Composed entirely of granite, except for its southern extremity, which is millstone grit, its lofty cliffs are very wild and rugged and picturesque, and for two miles along its eastern side there is a remarkable series of chasms, from three to twenty feet wide and some of them of great depth, known to the islanders as the Earthquakes. The shingle beach at the south-eastern corner, in the shelter of Rat Island, is the only landing-place, but many vessels find good anchorage on the eastern side, well protected from westerly winds. Many ships, however, have been wrecked among the terrible rocks round its base, including the battleship Montagu, lost in 1906, and, according to tradition, one of the galleons of the Spanish Armada. There is a lighthouse at each end of the island, and the southern one is the most powerful in Devonshire.
Perhaps the greatest charm of Lundy lies, as will be shown in some detail in a later chapter, in its natural history, especially in the vast numbers of birds which visit it in the breeding season. Among very rare stragglers that have been shot here is the Iceland falcon, a species of which very few examples have been recorded for this country. A few plants and insects are peculiar to the spot. There are now few trees, except those planted not long ago near the owner's house in a cleft at the south-eastern end, but some shrubs, such as fuchsias, hydrangeas, and rhododendrons grow to a great size, and the mesembryanthemums are particularly vigorous and beautiful.
Granite for the Thames Embankment was obtained here, but the quarries have long been closed, and farming is the chief industry of the few inhabitants.
There are evidences of very ancient occupation, in the shape of kistvaens, tumuli, and the foundations of primitive dwellings; and in times more recent the island has had a stirring history. In the reign of Henry II it was held by the turbulent family of the Montmorencies or Moriscos, and the shell of Morisco Castle, now converted into cottages, still stands on the south-east corner of the island. During the Civil War it was fortified for the king, and only surrendered in 1647. At various times in the seventeenth century it was captured by French, Spaniards, and Algerines; and it was, moreover, several times occupied by pirates, some of whom were Englishmen, who found it a convenient station from which to plunder ships sailing up the Bristol Channel.
[5. Watershed. Rivers and the tracing of their courses. Lakes.]

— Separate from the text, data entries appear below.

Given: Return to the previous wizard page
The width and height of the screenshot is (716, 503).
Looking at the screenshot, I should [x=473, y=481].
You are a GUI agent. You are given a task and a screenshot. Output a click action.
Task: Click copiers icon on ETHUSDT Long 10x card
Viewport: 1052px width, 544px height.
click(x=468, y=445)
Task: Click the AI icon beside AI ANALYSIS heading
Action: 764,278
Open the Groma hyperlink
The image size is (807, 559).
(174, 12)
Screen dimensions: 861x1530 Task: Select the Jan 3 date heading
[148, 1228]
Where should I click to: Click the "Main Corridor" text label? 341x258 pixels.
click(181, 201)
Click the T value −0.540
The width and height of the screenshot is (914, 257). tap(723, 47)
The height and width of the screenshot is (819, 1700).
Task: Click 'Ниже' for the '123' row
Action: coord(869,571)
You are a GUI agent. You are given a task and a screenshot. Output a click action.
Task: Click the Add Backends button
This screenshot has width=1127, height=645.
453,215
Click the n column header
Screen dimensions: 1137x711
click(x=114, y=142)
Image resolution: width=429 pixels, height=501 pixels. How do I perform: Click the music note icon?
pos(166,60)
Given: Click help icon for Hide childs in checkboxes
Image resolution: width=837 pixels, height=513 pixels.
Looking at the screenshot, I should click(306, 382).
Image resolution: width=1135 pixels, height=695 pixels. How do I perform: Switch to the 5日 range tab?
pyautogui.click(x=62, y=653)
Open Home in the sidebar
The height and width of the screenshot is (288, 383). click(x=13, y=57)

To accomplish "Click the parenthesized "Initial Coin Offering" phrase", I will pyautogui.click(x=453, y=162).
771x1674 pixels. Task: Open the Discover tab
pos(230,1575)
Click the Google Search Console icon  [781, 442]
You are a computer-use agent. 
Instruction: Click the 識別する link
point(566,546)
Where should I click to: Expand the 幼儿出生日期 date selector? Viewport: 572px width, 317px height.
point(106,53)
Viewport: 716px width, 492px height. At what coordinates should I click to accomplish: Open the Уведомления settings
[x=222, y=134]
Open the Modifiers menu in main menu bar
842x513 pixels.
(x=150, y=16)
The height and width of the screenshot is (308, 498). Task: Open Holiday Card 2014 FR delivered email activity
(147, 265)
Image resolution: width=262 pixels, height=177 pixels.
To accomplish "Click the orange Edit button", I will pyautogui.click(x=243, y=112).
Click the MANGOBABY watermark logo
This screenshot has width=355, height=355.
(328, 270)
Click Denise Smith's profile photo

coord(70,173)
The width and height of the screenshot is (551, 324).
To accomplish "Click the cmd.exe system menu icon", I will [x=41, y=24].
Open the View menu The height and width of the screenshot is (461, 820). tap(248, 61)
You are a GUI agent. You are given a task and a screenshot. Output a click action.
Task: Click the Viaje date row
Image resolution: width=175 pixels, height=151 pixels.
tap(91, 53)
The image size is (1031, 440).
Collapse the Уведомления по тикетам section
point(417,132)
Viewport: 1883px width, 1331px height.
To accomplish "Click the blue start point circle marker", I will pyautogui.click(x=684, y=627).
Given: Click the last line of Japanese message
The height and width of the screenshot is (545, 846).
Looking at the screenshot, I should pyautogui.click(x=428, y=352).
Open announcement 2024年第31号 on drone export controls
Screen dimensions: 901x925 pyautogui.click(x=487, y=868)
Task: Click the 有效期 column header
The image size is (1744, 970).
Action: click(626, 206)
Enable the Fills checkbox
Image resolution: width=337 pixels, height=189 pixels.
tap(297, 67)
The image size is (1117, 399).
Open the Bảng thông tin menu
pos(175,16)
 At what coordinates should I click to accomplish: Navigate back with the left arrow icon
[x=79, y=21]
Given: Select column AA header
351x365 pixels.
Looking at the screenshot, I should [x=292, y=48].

Devonshire is a well-watered county, a county of many rivers; and although not one of its multitudinous streams is of real commercial importance or of much value as a water-way, by their mere abundance and by the beauty of their scenery, especially of the magnificent ravines which many of them in the lapse of ages have worn deep in the rock, they form one of its most striking features.
By far the most important watershed is the great upland of Dartmoor, where, with few exceptions, rise all the principal rivers. The headwaters of the Tamar and the Torridge—which rise close together, but flow in very different directions and reach different seas—are in the high ground in the north-west, on the very border of Cornwall, and the sources of the Exe and of its great twin stream the Barle are on the moor to which the former gives its name, just inside the county of Somerset. But the tributaries of all these are drawn from the bogs of Dartmoor, and especially from the morasses round the now insignificant sheet of water known as Cranmere Pool. The whole eastern border of the county, from Exmoor southward to the Blackdown Hills, is a source of streams. Such are the Lyn, flowing into the Bristol Channel; the Bray, the Yeo, and the Mole, tributaries of the Taw; the Loman, the Culm, and the Clyst, tributaries of the Exe; the Otter, falling into the English Channel; and the Yarty, a tributary of the Axe. It is remarkable that of all the many streams of Devonshire, only two of any consequence reach the estuary of the Severn. Almost all flow into the English Channel.